L’analyse de l’ouvrage The Voice of the Earth nous a permis de mettre en évidence la tendance de l’auteur à confondre le désir de régression à un stade fusionnel avec la nécessité d’une plus grande maturité dans notre relation avec la nature. Dans l’Eden de « l’enfance enchantée »,  « l’ancienne vision sacrée de la nature renaît », nous dit-il, ce en quoi nous ne pouvons le suivre.

Bien que l’intention d’éveiller les tenants de la psychologie à la nécessité de s’intéresser au domaine de l’écologie et les tenants de l’écologie à la nécessité de s’intéresser à la psychologie soit d’un grand intérêt et bien que Roszak ait fait tout un travail pour creuser les différentes théories psychanalytiques afin de les ouvrir à la dimension relationnelle homme-nature, son manque de rigueur, ses raccourcis parfois extrêmes et sa tendance à la confusion nuisent au projet. Son désir d’une écopsychologie qui œuvre à la création d’un « moi écologique » pour une plus grande « responsabilité éthique vis-à-vis de la planète et des autres humains » laisse apparaître de manière sous-jacente une logique plus émotionnelle que rigoureuse, qui va jusqu’à s’exprimer en terme quasi-religieux : « la quête du salut ».

Si l’on en croit Mark Schroll, Theodore Roszak ne pensait pas que l’écopsychologie devait être envisagée comme une discipline émanant de la psychologie.
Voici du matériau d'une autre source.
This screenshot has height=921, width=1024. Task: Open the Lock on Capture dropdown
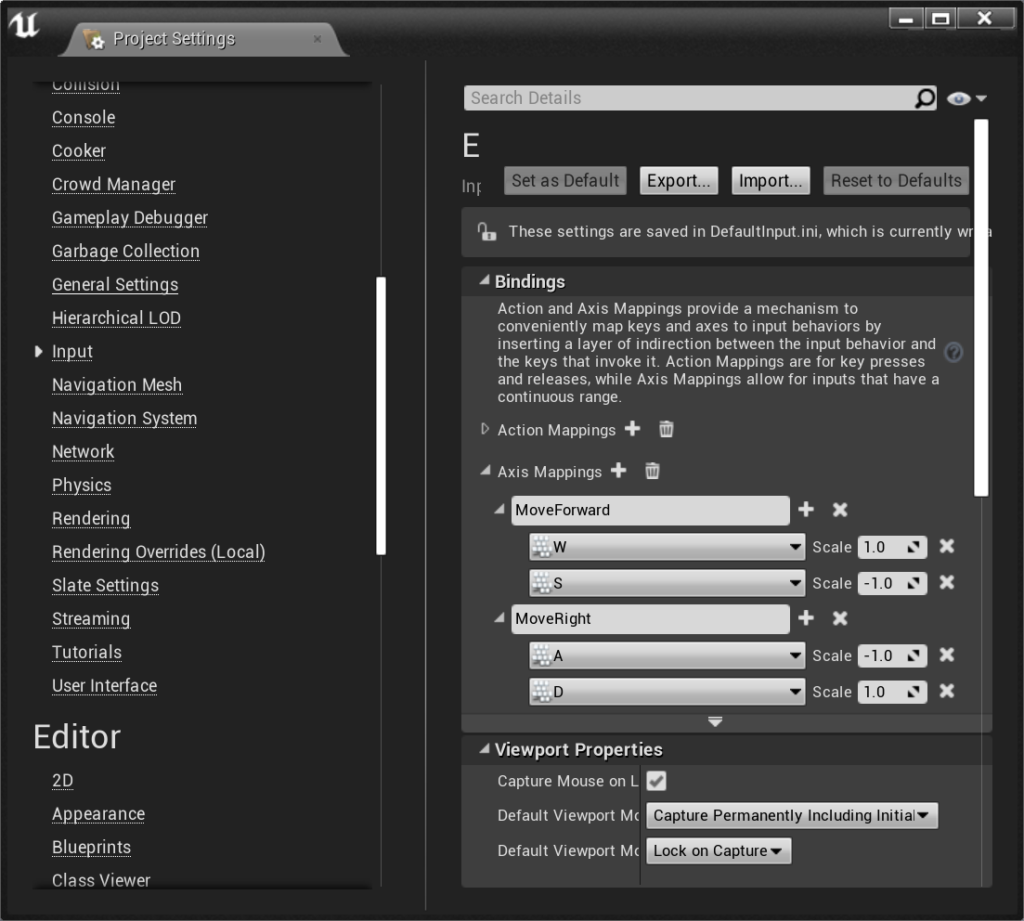718,851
On devait la considérer comme une critique des sciences sociales, et plus largement de la science occidentale :

« Fin 1993, Roszak et Metzner étaient d’accord sur le fait que l’écopsychologie ne devait pas être vue comme une discipline émergente de la psychologie… L’écopsychologie devrait être comprise comme une critique des sciences sociales et peut être, plus largement, comme une vaste critique de la science occidentale. »
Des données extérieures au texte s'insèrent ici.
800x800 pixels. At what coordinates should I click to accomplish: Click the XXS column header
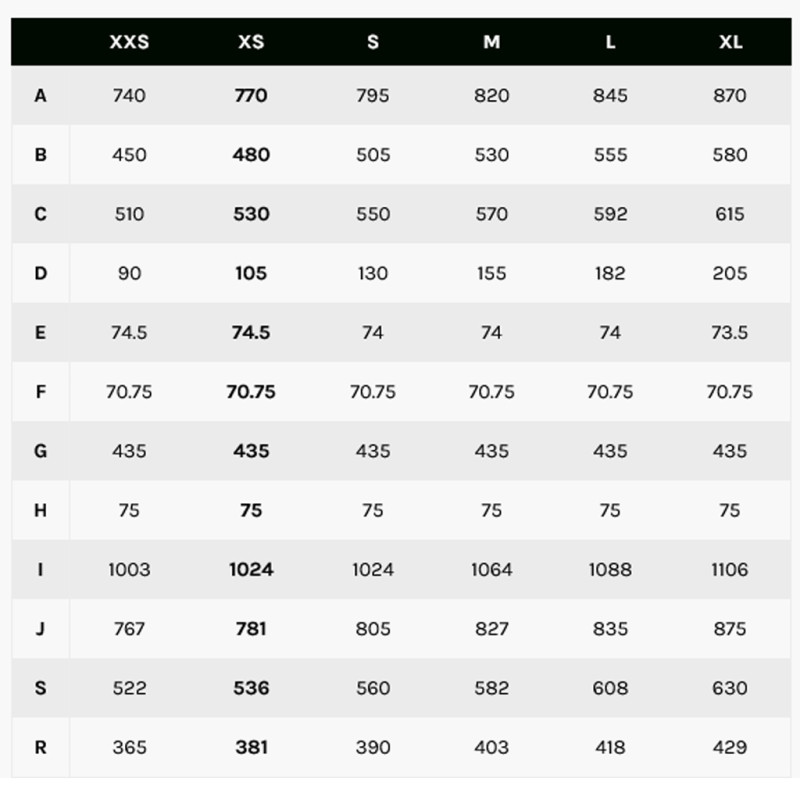129,42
L’aspect messianique des propos de Roszak s’explique. Le but est de mener un combat contre ce qui paraît être à l’origine de nos maux, la société moderne occidentale, notamment de remettre en cause les sciences humaines traditionnelles. Dès lors, les théories et les pratiques psychanalytiques et psychothérapiques sont convoquées pour entrer aux forceps dans ce cadre, quitte à s’en trouver déformées.

Whit Hibbard relève, pour sa part, la réponse que fit Roszak à la question : « Est-ce que l’écopsychologie est une nouvelle discipline de la psychologie ? »[8].

« Nous (The Bay Area Ecopsychology Group) ne voyons pas l’écopsychologie comme une nouvelle théorie thérapeutique ou un nouveau domaine idéologique ; notre but n’est pas de remplacer mais de soutenir les efforts de ceux qui travaillent pour développer une relation durable avec la Terre. »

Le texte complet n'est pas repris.